Environmental journalist returns to MSU to speak on climate change
Margie Bauman, a reporter with Fisherman's News, visited MSU last week to speak on climate change, fisheries and the Arctic, a subject she's become extremely familiar with in her nearly 50 years in environmental journalism.
Bauman returned to her alma mater to give a presentation on climate change's effects on Alaska, the state she has spent most of her life in. After returning to Alaska after stops with publications like the Associated Press, Bauman said that it was nice to come back to a place with such natural beauty — especially considering climate change is threatening its environmental stability.
As a longtime resident of America's largest state, she has had firsthand experience of how temperature changes have affected the Arctic ecosystem. Bauman mentioned how in years past, this season would bring sub-zero temperatures to cities like Anchorage, where she used to work for the local Daily News. Now, it's not uncommon to for Alaskans to get rainy days in October.
"When I came back to Alaska in 1990, there was four feet of snow on the ground on October 8," Bauman said. "There was no snow, it was raining on October 8 this year, just to give you an idea."
Bauman has seen Alaskan Natives who have had to move entire villages away from flooding rivers as the sea rises, and told the audience of how the famed Iditarod Trail sled dog race had to move its starting point because there simply wasn't enough snow at the usual starting point last year. She recounted a time when her coworker, long before the effects of global warming were fully apparent, made a crack about her state that proved to be scarily accurate.

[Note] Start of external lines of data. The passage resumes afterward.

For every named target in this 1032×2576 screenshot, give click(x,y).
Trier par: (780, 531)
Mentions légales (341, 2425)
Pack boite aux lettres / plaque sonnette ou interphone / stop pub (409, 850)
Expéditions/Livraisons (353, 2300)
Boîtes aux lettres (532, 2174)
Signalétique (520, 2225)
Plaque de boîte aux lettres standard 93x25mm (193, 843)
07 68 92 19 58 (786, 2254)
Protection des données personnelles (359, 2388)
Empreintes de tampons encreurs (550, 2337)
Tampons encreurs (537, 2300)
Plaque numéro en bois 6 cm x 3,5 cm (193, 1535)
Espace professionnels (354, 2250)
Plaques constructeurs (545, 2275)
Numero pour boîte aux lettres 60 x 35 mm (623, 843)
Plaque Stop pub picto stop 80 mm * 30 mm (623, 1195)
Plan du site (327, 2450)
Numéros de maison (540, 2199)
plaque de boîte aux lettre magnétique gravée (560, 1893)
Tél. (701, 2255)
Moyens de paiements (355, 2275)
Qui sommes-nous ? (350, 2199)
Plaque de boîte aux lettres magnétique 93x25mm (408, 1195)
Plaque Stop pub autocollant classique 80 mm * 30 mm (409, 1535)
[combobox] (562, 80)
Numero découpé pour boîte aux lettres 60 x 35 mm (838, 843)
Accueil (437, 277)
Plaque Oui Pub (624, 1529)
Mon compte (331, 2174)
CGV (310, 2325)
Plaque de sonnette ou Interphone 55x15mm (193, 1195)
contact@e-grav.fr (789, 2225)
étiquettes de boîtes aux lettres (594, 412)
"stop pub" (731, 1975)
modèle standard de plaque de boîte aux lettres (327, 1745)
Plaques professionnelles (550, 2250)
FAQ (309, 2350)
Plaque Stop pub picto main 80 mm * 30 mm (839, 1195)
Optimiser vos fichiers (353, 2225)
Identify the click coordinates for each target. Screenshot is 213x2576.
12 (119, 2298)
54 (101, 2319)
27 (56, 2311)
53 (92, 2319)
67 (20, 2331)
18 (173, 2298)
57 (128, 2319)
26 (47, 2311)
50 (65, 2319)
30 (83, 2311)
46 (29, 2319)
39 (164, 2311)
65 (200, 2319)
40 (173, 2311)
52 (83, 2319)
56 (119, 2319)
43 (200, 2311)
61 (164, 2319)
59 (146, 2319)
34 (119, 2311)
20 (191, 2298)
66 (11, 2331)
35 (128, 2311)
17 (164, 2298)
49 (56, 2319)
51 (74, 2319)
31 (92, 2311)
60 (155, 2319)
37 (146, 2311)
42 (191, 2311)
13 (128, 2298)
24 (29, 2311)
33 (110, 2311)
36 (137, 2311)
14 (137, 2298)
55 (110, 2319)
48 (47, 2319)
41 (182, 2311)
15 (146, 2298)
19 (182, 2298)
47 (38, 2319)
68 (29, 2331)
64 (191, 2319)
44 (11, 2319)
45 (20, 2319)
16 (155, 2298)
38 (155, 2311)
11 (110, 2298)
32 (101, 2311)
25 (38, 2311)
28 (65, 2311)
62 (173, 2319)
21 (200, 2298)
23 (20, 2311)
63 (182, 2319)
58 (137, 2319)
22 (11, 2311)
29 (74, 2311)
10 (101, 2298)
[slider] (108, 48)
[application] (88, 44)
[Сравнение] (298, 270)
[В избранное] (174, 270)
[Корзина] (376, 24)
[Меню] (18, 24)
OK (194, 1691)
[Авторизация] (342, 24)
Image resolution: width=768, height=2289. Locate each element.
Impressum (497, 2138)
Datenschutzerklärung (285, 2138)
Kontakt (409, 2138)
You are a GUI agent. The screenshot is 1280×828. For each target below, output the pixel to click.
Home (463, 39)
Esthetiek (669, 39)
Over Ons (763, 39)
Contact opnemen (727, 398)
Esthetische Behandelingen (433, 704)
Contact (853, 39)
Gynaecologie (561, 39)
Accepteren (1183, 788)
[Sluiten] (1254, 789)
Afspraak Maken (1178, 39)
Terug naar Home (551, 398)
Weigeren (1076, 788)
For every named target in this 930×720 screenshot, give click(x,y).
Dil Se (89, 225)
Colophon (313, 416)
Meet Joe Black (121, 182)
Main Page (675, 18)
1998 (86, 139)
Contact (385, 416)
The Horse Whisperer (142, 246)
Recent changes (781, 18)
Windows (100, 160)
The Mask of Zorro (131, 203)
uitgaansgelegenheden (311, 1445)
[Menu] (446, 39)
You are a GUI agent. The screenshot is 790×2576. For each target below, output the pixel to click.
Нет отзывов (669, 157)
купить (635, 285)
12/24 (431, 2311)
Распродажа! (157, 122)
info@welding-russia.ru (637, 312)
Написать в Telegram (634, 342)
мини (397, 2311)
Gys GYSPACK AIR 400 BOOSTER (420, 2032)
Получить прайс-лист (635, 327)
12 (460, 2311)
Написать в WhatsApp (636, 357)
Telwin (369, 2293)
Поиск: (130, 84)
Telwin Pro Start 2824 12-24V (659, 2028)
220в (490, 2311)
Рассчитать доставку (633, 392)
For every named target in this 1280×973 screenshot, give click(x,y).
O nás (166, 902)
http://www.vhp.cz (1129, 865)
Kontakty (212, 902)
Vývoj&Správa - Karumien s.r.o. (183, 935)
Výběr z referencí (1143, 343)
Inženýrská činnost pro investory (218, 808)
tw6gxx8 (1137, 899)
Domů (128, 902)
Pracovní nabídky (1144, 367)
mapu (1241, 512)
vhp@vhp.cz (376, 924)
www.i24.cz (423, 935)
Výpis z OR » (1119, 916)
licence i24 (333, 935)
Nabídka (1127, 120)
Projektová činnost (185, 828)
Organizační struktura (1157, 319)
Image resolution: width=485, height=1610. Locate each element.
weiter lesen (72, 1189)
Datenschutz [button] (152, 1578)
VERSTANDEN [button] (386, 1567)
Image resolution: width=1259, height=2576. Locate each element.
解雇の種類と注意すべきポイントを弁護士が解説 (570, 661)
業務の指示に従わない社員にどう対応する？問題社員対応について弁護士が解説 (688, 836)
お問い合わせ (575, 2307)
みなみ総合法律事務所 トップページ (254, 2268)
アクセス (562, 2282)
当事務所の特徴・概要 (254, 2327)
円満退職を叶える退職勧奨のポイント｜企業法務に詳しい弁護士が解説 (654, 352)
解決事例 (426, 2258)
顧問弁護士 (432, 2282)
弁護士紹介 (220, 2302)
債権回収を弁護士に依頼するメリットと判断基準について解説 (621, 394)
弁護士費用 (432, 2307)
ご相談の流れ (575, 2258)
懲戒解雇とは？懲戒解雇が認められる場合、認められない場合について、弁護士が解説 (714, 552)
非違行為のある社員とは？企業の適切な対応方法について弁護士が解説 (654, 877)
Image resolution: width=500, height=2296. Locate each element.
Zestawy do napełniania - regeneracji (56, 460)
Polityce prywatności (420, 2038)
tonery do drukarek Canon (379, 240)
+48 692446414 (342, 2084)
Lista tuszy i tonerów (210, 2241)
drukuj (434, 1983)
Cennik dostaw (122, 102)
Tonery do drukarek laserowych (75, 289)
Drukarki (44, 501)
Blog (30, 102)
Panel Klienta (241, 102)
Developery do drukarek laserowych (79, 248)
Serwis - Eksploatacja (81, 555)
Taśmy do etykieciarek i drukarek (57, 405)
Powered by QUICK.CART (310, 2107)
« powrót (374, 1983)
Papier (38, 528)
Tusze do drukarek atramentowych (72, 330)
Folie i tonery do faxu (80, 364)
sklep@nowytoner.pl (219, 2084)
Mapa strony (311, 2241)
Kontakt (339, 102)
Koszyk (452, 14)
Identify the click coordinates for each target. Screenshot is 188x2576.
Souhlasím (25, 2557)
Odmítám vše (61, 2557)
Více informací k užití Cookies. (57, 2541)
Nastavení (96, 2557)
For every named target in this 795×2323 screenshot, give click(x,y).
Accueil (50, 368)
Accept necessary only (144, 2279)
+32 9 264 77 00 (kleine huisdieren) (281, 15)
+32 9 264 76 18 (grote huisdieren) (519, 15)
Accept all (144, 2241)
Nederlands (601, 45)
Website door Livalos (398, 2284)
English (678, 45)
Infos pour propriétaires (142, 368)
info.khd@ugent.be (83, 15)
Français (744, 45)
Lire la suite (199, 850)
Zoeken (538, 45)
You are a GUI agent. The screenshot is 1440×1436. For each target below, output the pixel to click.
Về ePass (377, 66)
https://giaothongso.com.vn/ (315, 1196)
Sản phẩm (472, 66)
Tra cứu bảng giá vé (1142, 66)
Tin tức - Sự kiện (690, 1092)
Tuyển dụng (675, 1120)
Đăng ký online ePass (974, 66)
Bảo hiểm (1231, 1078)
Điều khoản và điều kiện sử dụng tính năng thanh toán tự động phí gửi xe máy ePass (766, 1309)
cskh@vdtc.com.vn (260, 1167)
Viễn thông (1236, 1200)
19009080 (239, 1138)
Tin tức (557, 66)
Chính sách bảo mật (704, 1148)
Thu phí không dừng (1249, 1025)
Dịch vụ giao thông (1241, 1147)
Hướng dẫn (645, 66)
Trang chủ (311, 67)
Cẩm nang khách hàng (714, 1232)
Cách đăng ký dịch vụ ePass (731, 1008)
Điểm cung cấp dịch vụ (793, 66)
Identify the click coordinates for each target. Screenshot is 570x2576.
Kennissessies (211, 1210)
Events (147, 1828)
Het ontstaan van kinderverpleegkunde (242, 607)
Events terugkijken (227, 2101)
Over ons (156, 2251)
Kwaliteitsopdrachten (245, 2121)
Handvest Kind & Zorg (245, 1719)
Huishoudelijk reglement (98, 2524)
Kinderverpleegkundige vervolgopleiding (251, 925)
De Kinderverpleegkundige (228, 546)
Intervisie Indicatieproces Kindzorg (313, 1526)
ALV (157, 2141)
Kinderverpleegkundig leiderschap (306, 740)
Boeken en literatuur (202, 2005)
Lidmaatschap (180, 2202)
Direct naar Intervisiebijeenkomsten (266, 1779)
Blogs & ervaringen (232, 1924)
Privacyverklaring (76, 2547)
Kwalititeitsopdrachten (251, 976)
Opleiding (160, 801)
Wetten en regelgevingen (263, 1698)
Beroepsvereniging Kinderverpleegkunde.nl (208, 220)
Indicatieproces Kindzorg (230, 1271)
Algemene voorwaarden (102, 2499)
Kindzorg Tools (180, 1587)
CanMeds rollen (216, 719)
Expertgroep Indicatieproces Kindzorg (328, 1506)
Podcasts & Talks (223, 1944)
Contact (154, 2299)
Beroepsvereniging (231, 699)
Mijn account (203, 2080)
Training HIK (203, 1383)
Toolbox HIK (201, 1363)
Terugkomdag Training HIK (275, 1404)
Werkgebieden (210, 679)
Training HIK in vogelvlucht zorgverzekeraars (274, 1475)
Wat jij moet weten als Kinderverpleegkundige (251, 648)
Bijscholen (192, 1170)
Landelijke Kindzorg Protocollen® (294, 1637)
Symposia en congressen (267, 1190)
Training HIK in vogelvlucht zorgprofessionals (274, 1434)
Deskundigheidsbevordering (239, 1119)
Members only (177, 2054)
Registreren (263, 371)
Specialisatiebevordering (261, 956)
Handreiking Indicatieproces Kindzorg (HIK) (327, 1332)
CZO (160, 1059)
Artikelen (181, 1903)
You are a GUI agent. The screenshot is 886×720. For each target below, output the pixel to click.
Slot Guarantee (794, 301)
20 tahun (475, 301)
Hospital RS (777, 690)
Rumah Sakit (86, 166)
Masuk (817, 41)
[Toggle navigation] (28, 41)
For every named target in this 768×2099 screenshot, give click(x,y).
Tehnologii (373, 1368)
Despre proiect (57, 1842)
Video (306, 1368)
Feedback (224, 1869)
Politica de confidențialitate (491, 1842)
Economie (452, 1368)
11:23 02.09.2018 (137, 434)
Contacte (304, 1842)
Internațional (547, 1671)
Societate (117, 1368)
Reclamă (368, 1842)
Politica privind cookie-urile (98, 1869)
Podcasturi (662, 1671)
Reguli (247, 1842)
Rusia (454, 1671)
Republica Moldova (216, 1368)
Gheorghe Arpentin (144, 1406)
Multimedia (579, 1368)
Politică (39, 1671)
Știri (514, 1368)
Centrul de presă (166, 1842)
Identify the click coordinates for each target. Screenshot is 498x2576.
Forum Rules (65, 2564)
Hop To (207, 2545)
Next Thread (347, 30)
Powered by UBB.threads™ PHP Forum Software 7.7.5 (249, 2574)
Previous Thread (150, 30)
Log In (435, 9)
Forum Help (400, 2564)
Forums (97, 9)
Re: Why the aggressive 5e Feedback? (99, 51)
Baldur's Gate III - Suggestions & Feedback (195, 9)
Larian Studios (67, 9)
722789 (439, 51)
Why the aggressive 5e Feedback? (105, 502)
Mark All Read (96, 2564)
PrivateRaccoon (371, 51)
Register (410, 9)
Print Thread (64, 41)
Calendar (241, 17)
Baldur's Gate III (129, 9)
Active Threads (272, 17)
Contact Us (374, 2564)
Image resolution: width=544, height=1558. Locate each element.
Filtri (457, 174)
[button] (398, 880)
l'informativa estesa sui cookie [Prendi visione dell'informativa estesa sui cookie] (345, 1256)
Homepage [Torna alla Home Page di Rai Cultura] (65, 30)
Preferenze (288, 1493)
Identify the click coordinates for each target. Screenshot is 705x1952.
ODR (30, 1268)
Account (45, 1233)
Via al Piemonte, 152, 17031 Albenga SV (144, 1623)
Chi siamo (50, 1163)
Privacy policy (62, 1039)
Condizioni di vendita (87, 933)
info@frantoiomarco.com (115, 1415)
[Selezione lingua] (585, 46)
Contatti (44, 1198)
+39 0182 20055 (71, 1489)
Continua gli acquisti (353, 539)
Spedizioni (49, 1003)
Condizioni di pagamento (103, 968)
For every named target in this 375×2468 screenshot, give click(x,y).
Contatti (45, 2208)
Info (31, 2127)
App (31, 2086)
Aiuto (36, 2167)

"I worked with a guy from Texas, and he was always talking about the great state of Texas, so I had to remind him that Alaska was bigger," Bauman said. "He looked at me and said, 'Wait 'till it melts.' I had no idea how right he was. Alaska right now is kind of ground zero for global warming."
Bauman said it isn't always easy speaking with climate change deniers, but she tries to approach them with respect. Pointing to data from fisheries and talking about a desire to preserve food sources for future generations, she is okay with educating those who ask her how she knows what she's saying is true. Bauman said in general, those that ask are the ones who will actually be receptive to new information.
"It depends on the person," Bauman said of how she would respond to a skeptic. "Generally speaking, I've found that a lot of people, if they don't ask for advice they really don't want it. ... If somebody came up to me and specifically asked, 'Why do you think climate change is going on?' I'd be very happy to tell them."
The presentation started a little bit late; a crowd had assembled, yet Bauman was nowhere in sight. This may have been because she didn't even know she was the star of the show until the last minute. Bauman said that she was originally excited to come to MSU and hear a speaker give a presentation on the Arctic and climate change — not understanding she was the speaker the email was referring to.
"I thought somebody else was speaking," Bauman said. "I heard there was going to be an Arctic speaker and I was looking forward to hearing him, and then I found out it was me."